Michal Olbrich
Charles University Prague, Czech Republic

Improving Automatic Morphological Segmentation through Cross-Lingual Transfer Learning

Keywords: Morphological Segmentation; Cross-Lingual Transfer Learning; Automatic Morphological Segmentation; Neural Networks; Convolutional Neural Networks

Morphological segmentation refers to the process of breaking words into morphs, the smallest meaning-bearing units of language (Haspelmath, 2020). For example, the English word westernizes can be segmented as west-ern-ize-s. While the task is essential for linguistic analysis and downstream NLP applications, many languages still lack high-quality, morphologically segmented data.

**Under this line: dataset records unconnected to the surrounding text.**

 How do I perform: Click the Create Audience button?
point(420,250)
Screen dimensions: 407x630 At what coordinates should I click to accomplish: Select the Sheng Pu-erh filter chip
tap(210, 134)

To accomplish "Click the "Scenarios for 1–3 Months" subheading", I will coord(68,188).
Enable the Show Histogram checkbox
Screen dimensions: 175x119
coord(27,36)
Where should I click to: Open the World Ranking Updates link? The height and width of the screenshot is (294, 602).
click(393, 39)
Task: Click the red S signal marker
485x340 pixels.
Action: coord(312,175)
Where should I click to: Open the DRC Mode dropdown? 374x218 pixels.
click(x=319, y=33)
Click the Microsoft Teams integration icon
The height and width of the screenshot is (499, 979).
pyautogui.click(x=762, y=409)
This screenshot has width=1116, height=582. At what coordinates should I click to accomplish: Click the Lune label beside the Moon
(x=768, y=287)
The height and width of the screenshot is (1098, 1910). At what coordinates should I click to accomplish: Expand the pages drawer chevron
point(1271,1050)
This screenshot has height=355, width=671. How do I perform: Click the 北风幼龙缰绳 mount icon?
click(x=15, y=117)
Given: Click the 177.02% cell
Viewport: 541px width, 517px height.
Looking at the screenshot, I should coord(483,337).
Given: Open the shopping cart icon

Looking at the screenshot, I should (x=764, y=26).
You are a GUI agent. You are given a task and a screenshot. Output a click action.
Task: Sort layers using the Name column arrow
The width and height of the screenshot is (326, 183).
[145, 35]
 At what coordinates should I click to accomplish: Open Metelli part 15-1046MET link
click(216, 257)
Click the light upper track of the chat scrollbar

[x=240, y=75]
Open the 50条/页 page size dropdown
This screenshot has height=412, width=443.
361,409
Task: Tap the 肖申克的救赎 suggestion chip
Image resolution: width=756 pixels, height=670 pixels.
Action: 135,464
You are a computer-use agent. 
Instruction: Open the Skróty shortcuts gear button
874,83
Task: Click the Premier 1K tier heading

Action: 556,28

Existing resources tend to fall into two groups: detailed but vocabulary-limited expert dictionaries, such as those for Czech (Slavíčková, 1975) and Slovak (Ološtiak, Genči, & Rešovská, 2015), and broader-coverage corpora like UniMorph (Batsuren et al., 2022a), which are often inconsistent across languages and less linguistically fine-grained.

To support the development of morphological segmentation tools for a wide range of languages, including those with only limited training data, we employ deep neural network models trained on character-level representations of words. These models are capable of learning generalizable patterns from annotated data, but their performance often depends heavily on the amount and quality of available training examples. A more detailed discussion of the model architecture, training setup, and performance is provided in Olbrich and Žabokrtský (2025).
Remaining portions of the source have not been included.